Report Pursuant to Sections 3(1), 3(6), 3(7), 3(8), 3(9) and 3(10) the Northern Ireland (Executive Formation etc) Act 2019 Debate

Full Debate: Read Full Debate
Department: Northern Ireland Office

Report Pursuant to Sections 3(1), 3(6), 3(7), 3(8), 3(9) and 3(10) the Northern Ireland (Executive Formation etc) Act 2019

Lord Cormack Excerpts
Monday 9th September 2019

(4 years, 7 months ago)

Lords Chamber
Read Full debate Read Hansard Text Read Debate Ministerial Extracts
Lord Cormack Portrait Lord Cormack (Con)
- Hansard - -

My Lords, I am sure that we all delighted that the noble Lord, Lord Bew, has got the message and we hope to see the results of this in due course.

I add my brief congratulations to my noble friend Lord Caine for a wise, perceptive and thoughtful speech, indicative, I am sure, of many that he will give in your Lordships’ House—not just on Northern Ireland—in the years to come. My only regret is that he had three years of, I think, unnecessary purdah. He has been—the noble Lord, Lord Empey, referred to this—a wonderful demonstration of a prudent adviser. I sometimes wish that I could whip up the money to buy two tickets on Richard Branson’s spaceship and give one to Mr Cummings and one to Mr Seamus Milne.

We are talking about a very serious subject tonight and I am delighted and grateful that my noble friend Lord Duncan has introduced these reports. Every word of them underlines the shameful situation of not having an operating Assembly and Executive. The noble Lord, Lord Dubs, is obviously a mind reader because I wish to stress this yet again. As I indicated in an earlier debate, I am ashamed of the fact that we are going into Prorogation later today. I think it is shameful. However, even out of the most shameful situations, good can be rescued, and I say to my noble friend Lord Duncan that he will not be required to come to Parliament. I ask him, please, with his colleagues, to devote all his time over the next four or five weeks to trying to bring people in Northern Ireland together; to set up a scheme whereby the Assembly can be summoned; to create a system in which committees can meet; and, above all, with the Secretary of State to choose a moderator and mediator who can bring the parties together.
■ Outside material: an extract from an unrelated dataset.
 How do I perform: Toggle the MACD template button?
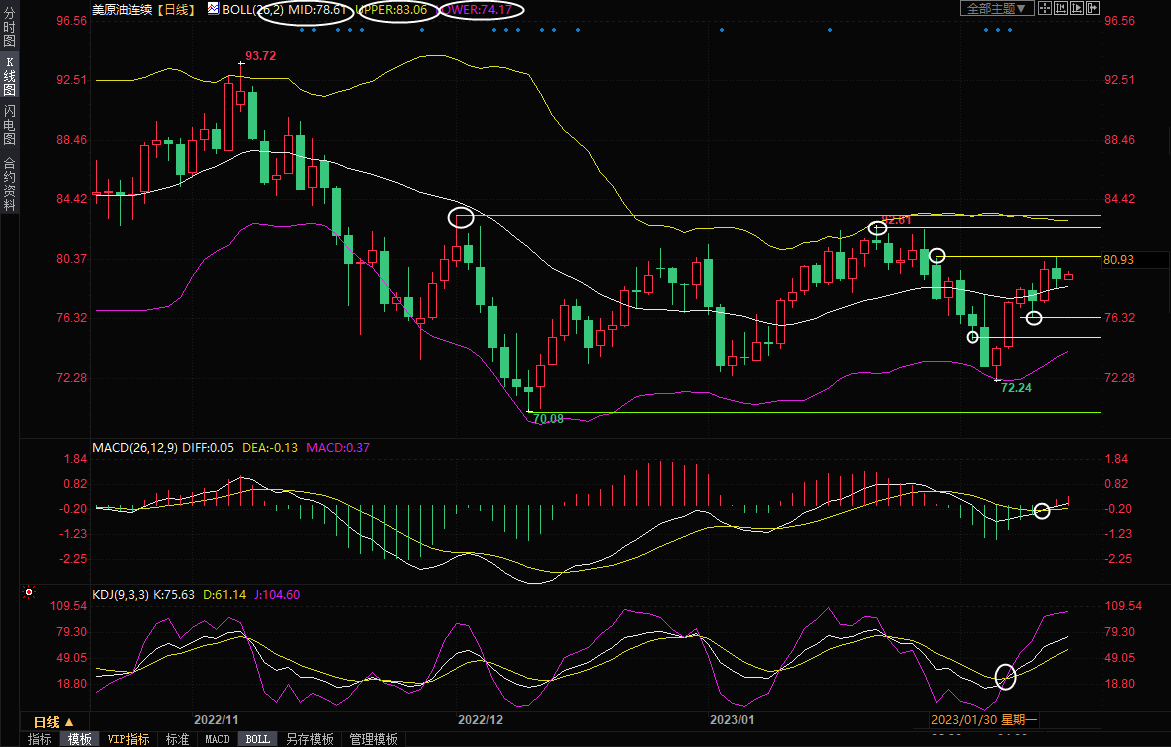pyautogui.click(x=217, y=739)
However honest and good the intentions of the Government—in respect of my noble friend Lord Duncan they are exemplary—the fact is that it is perceived that the Government are on the side of one particular party in Northern Ireland. I do not believe that they are behaving in a partisan way but that is the perception, and perceptions are important. Therefore, it is crucial that during these coming weeks we do not waste time but get on with trying to ensure that the parties are brought together so that by the end of the year at the latest, and before the third anniversary, we have an operating Executive and an Assembly that meets.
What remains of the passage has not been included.